The Boeing 737-800 carrying 148, mostly Jamaican passengers going home for Christmas and 6 crew members reportedly landed on the runway at 22:22 local time after a 90 minute flight from Miami. Then it couldn’t stop and overshot the runway, skidding across the airport’s fences and a rainwater ditch, almost breaking into two parts and after crossing a road, it came to a rest on a beach. The aircraft’s nose only came to a full stop about 3 m’s (10 feet) away from the Caribbean Sea. As you can see on the map below, the plane must have skidded off the runway at the South-Eastern end.
44 people have been hospitalized, mostly with bruises, broken bones and back pains, 42 of whom have been released immediately after the treatments. The first reports claim no deaths nor life threatening injuries. Most witnesses claimed many passengers sustained injuries from hand luggage falling from the overhead compartments – on the head, neck and shoulders. This indicates that the plane must have touched down very hard and may have even bounced on the runway a few times. The plane’s fuselage was cracked at two locations (before and after the wing), both engines broke off and the left landing gear collapsed from the impact. It is not yet known whether the landing gear collapsed during landing, or afterwards when the plane actually overran the runway.
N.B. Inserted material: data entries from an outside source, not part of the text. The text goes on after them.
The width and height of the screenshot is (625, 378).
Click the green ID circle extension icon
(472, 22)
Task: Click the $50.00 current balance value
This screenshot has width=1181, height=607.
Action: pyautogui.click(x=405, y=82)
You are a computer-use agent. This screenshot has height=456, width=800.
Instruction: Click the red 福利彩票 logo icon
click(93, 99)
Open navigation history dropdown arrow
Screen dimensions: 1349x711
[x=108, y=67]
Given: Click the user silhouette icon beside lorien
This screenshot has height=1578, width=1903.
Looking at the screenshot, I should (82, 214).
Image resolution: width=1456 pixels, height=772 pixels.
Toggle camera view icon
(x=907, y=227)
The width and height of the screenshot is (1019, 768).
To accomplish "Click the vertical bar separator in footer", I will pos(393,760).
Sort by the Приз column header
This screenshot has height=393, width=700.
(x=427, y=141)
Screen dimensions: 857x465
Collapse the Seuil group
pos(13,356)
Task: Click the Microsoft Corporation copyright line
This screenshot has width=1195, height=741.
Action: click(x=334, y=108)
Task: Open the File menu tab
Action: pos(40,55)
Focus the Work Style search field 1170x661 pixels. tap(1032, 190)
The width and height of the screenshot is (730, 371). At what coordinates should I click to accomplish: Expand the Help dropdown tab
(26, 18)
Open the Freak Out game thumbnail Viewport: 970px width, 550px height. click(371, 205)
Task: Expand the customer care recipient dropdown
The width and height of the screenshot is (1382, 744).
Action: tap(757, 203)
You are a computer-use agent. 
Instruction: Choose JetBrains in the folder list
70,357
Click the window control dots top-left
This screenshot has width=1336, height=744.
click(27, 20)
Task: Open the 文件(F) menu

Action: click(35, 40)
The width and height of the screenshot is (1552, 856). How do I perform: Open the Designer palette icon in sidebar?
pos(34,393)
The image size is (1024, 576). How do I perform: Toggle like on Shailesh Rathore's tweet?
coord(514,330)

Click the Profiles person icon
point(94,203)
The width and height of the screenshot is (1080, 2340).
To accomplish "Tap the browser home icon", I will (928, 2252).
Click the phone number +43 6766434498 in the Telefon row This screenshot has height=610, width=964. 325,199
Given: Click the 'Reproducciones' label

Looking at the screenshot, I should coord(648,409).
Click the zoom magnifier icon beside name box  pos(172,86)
Passengers from the plane have said the flight was very turbulent all the way, with the crew trying to serve drinks three times and finally giving up. The captain also warned before landing that more turbulence is ahead… The crew have directed emergency procedures very effectively and evacuated all passengers onto the beach. Inside the plane passengers claim they smelled smoke and jet fuel, while rain was pouring through the roof where the fuselage was broken.
The plane was delivered to American Airlines in 2001, and had the registration number N977AN. Interestingly, the areas where the plane cracked before and after the wing are almost the same as the Turkish Airlines Boeing 737-800 that crash-landed at Amsterdam airport in February this year.